Is history repeating itself, what can we do to change that narrative?
- Just in concert agreement of Dr. Dyson, history is absolutely repeating itself as cyclical.
When we all collectively faced globally, but of course, hyper-local here in the nation, COVID-19, we were very much in a place of Spanish Flu 1919.
And so, our responses to the pandemic was very similar as then, when we saw historic houselessness, our folks were already dealing with houselessness, our folks were already in alternative housing.
So as we were engaging, and that's what we do at the Green Majority, we engage with voting rights.
We engage with free districting.
If we are unfairly gerrymandered, we can't vote our way into fair representation because someone else has rigged it in a way that directs our vote to who they want it to go to.
And then it turns out that elected official who rigged that voting map is also receiving campaign dollars from a corporation.
And then on top of that, they don't pass a state budget for several years.
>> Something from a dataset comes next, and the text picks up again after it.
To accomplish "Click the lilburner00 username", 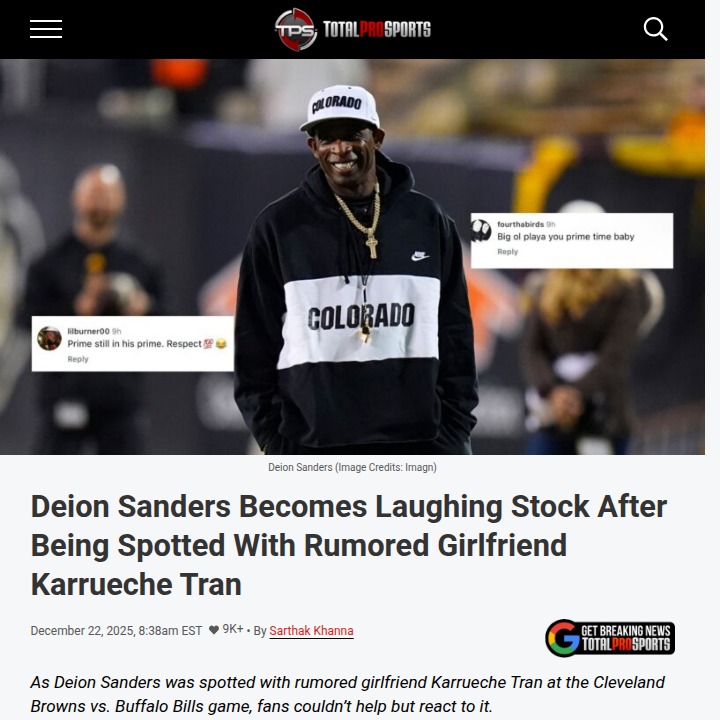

Okay, what organization, what university can't pass a budget annually?
But our state, it was permissible for it to be several years.
So when we understand the cost of inflation, when we talk about disparate impact becoming that much more disparate, communities had to choose between lights or staying at home, when in a shelter in place, you shouldn't have to choose.
When we talk about the fact that there wasn't a policy, didn't require employers to social distance folks, so then our communities were LatinX communities, African American communities, but we can keep going.
We're the first to contract COVID-19 at higher rates, because of the lack of social distancing, the lack of support of sick days, the lack of actually giving out masks, how many times can we subjugate community members, black and brown folks alike, low-wealth populations as well, to the same disparate treatment over and over again and be surprised that folks continue to need social welfare when we built the system to be just that?
And then shame them, gaslight folks.
And let's be very clear, Black American buying power is projected to reach 1.8 trillion by next year.
- Wow.
- So, let's call it what it is, we wanna create these biases and gaslight, and you said this very well, place a face to the movement.
Now let's put data to the movement, and let the voices that ring out for the protests be the actual face of the movement, the face of what should be shifted in policy, and then it be heard in the actual chambers when the gavel knocks and says it's an official law, and then we wouldn't have state section violence.
We wouldn't have to take to the streets if they listen the first time to the people, but let's not gaslight us to say that black communities are not taxpayers when we have going on 1.8 trillion, every time we purchase, we pay taxes.
So, we'll stop there.
- You can go on, I know.
If those words don't get you moving, I don't know what will, so I appreciate both of your insights, both of your comments.
There's a lot of conversation that still needs to be had, but obviously we only have a little time together this evening, so thank you to you both for sharing your time and your expertise, and we wanna thank you guys who are watching, for logging on, and participating in the conversation.